• _To do_
Everything from the line holding "You are a computer-use" through the last line of the records should be repeated word for word, and pictures should be omitted.

--- --- ---

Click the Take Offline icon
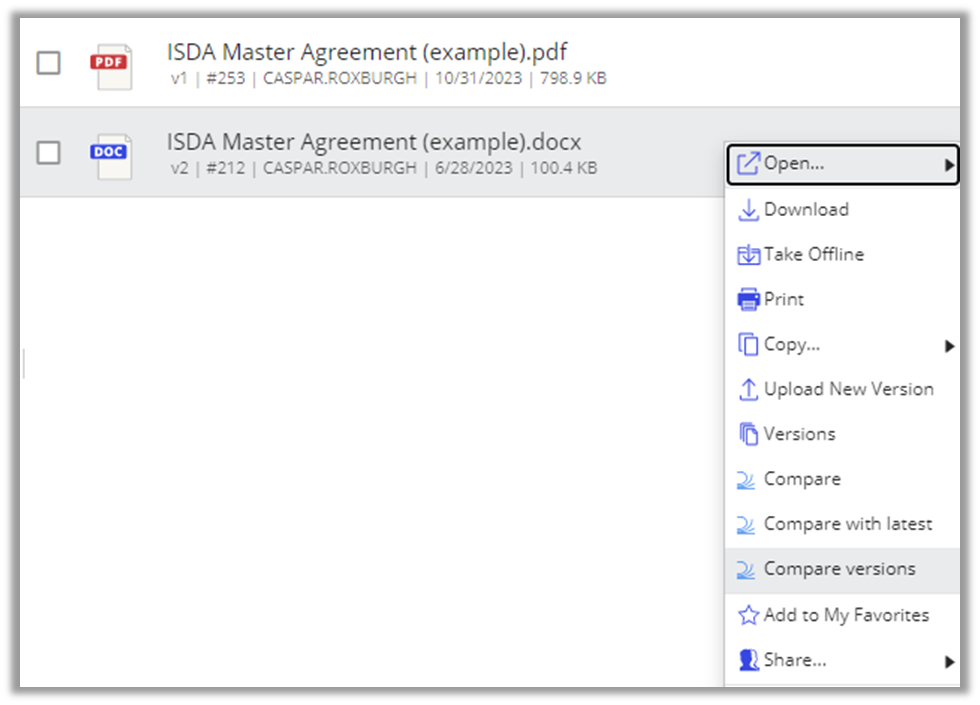This screenshot has width=980, height=705. click(748, 255)
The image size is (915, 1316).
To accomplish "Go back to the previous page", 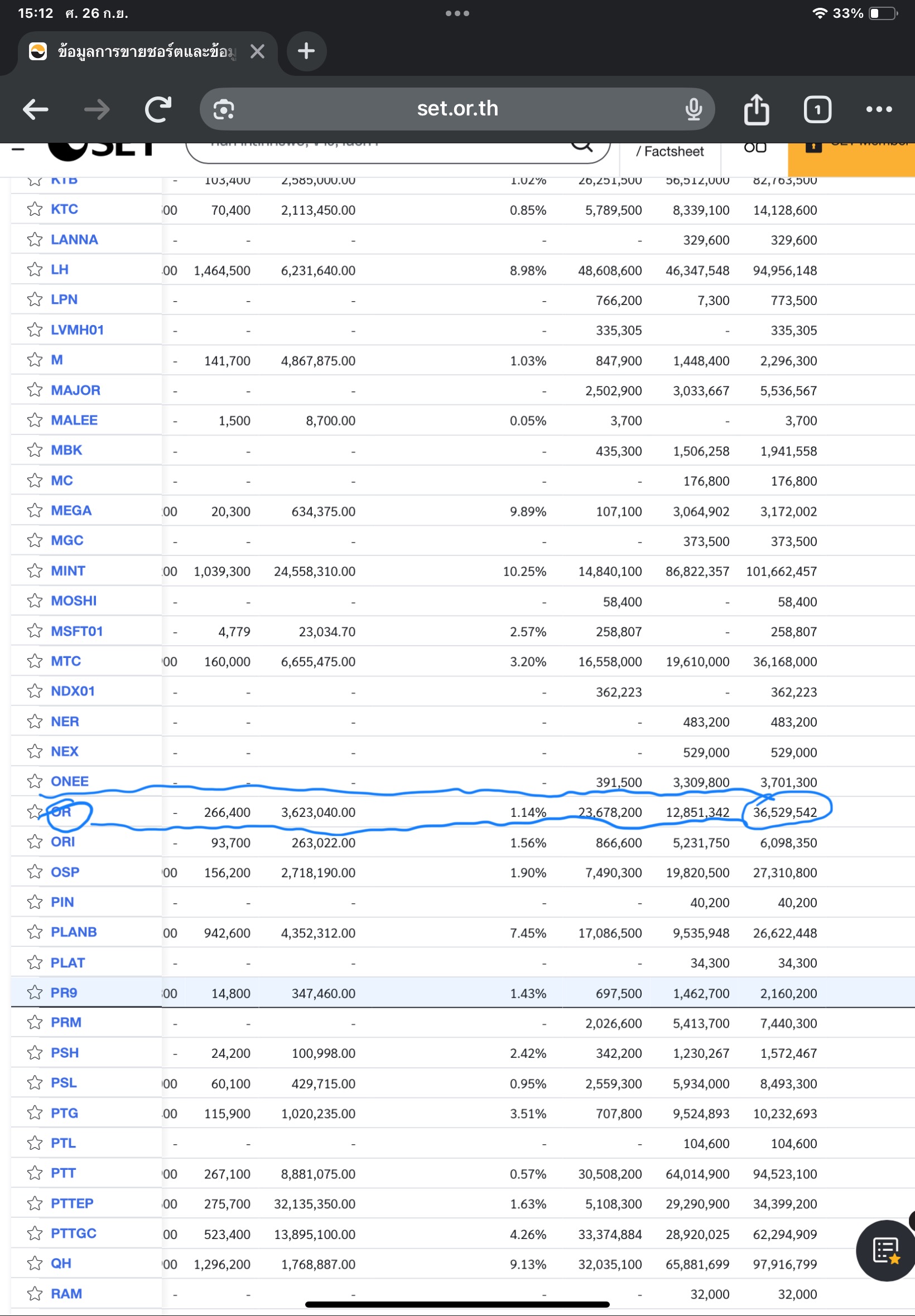I will 36,109.
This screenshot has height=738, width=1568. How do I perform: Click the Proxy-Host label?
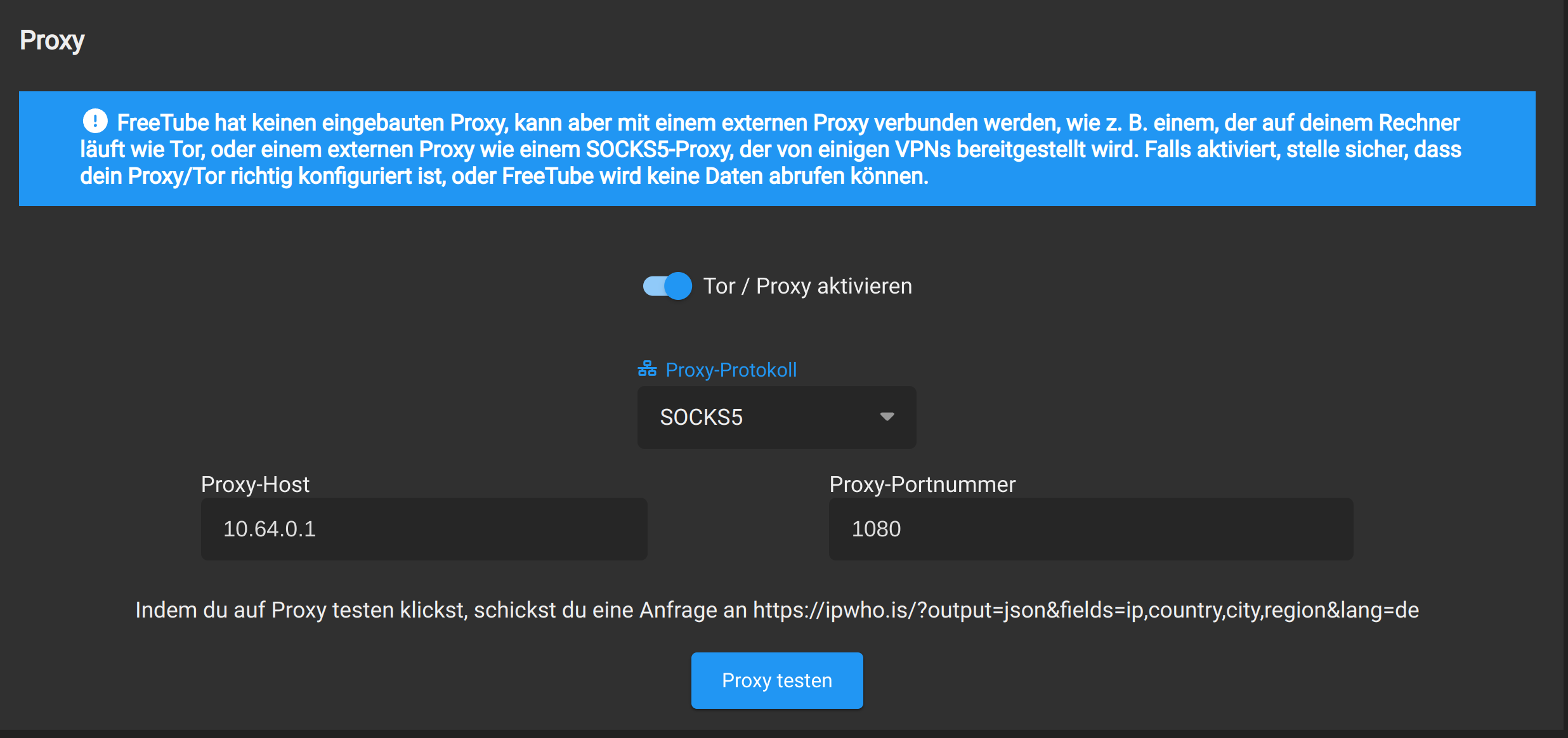255,484
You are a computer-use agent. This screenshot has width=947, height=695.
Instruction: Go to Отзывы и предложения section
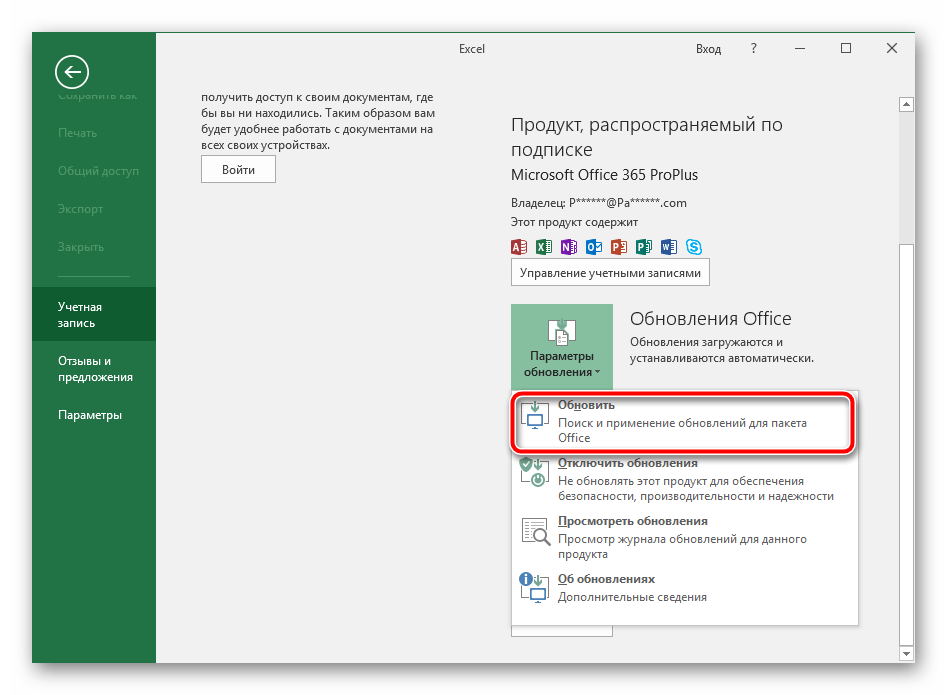95,369
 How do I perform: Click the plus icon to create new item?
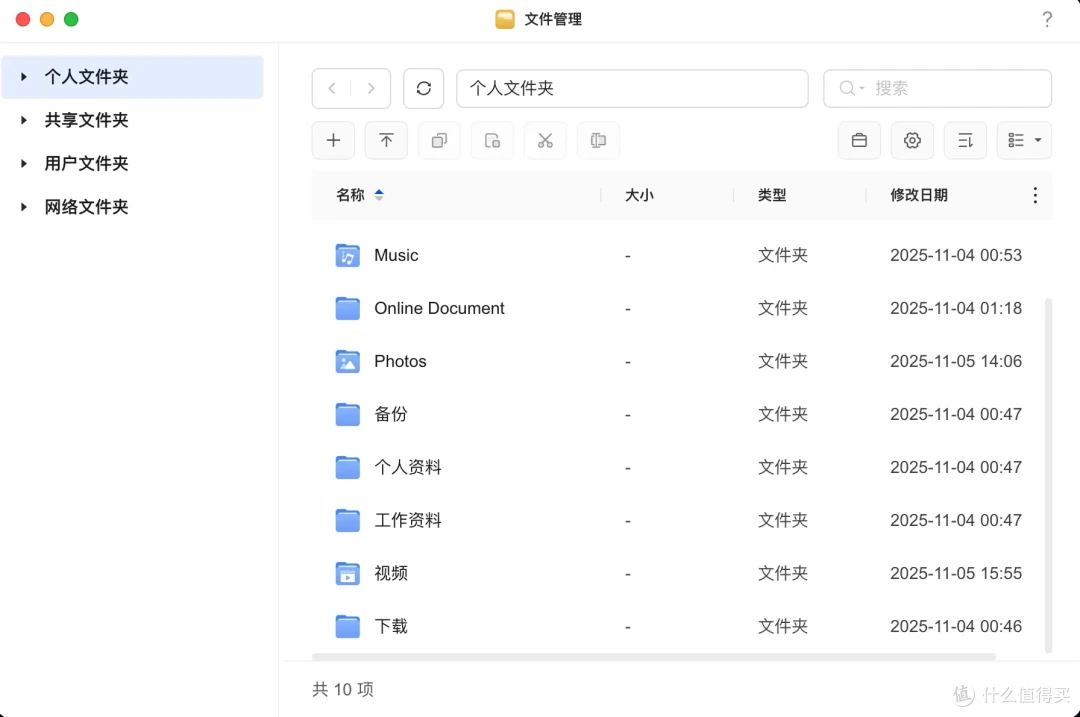(334, 141)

--- --- ---

• _Result_
You are a computer-use agent. This screenshot has width=947, height=695.
Instruction: Go to Отзывы и предложения section
95,369
 How do I perform: Click the plus icon to create new item?
(334, 141)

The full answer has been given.